W czwartek o godzinie 19.05 z Florydy wystartowała sonda Osiris-Rex amerykańskiej Agencji Kosmicznej NASA. Jej celem jest asteroida Bennu, do której statek kosmiczny będzie lecieć przez dwa lata.
Sonda osiądzie na Bennu w 2018 roku. Astronomowie chcą, żeby maszyna przez dwa lata zbierała dane z asteroidy, wykonywała mapy i dokonywała analizy składu chemicznego i mineralnego. W lipcu 2020 roku, gdy maszyna będzie szykować się w drogę powrotną, zbierze z powierzchni asteroidy około 60 gramów materiału skalnego do badań. Przewiduje się, że Osiris-Rex wróci na Ziemię we wrześniu 2023 roku, czyli cała misja ma potrwać siedem lat.

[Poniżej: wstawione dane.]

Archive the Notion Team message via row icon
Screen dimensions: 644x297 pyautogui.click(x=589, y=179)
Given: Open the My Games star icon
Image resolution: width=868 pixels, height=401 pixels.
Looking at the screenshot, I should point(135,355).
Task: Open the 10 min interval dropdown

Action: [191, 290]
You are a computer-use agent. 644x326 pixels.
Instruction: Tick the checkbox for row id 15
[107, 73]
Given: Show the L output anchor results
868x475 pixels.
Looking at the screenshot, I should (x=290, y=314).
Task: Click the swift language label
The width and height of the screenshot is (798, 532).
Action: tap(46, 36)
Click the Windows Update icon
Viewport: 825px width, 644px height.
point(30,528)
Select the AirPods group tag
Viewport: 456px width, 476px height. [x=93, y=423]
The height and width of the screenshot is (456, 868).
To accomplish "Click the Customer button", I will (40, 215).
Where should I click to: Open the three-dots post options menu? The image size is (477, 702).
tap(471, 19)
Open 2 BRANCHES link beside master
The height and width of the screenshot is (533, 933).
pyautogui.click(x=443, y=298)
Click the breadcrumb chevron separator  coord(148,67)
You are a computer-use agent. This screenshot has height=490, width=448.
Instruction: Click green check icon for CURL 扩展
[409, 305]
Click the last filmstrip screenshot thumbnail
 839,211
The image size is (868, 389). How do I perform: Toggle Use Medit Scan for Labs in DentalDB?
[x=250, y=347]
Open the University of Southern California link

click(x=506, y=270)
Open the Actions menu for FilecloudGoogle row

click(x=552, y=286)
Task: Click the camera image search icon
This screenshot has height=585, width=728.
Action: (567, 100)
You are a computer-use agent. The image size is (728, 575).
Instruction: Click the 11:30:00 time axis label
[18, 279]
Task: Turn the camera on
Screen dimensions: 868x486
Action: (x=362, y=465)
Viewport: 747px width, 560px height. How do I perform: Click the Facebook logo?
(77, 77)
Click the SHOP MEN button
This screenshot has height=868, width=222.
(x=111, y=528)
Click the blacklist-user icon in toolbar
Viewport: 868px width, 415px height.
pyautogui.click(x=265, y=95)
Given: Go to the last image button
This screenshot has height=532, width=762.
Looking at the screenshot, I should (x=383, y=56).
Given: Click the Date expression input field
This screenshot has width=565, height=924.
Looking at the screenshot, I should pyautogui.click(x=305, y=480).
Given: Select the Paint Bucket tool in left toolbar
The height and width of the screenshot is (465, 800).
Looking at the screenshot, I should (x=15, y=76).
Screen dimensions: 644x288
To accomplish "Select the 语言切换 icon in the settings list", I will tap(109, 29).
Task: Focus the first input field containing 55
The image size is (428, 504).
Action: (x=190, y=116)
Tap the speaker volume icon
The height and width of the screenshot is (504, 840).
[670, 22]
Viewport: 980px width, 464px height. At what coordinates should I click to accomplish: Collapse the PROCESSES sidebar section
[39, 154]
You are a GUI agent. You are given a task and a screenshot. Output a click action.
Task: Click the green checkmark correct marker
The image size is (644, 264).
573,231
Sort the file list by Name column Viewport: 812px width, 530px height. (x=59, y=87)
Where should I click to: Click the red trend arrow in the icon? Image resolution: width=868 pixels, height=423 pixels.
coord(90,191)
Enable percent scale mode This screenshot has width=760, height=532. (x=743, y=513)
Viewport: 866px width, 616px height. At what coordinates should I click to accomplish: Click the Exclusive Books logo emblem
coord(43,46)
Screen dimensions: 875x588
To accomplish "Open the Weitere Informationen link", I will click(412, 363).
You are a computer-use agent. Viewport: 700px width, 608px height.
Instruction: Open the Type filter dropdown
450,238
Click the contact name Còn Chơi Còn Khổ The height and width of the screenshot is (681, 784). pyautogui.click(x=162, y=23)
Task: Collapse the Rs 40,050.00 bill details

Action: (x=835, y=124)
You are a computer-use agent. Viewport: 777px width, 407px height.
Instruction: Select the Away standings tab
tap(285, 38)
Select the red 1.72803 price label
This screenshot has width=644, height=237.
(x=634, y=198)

Astronomowie są już na półmetku całej misji, ponieważ rakietę Osiris-Rex konstruowano i budowano siedem lat. Inwestycja pochłonęła ponad miliard dolarów.
Badanie życia
Bennu ma nieregularny kształt o szerokości około 600 metrów. Krąży wokół Słońca w podobnej odległości jak Ziemia. Specjaliści sądzą, że na powierzchni tego pędzącego ciała niebieskiego znajdują się związki organiczne, które są tak stare jak początki Układu Słonecznego. Eksperci uważają, że to właśnie uderzenia asteroid dostarczają na planety pierwiastki, które zapoczątkowują życie. Badania sondy Osiris-Rex mają to potwierdzić.
- To kamień milowy w badaniach kosmicznych - powiedział Jim Green z NASA.
Coraz bliżej Ziemi
Orbita Bennu coraz bardziej zbliża się do Ziemi, do 2200 roku może zmniejszyć tę odległość ośmiokrotnie. Jednak specjaliści twierdzą, że stwarza niewielkie zagrożenie dla naszej planety. W swoim ruchu orbitalnym planetoida Bennu przecina orbitę Ziemi. Astronomowie szacują, że istnieje szansa jedna na 2700, że Bennu uderzy w Ziemię w okresie między 2175 a 2199.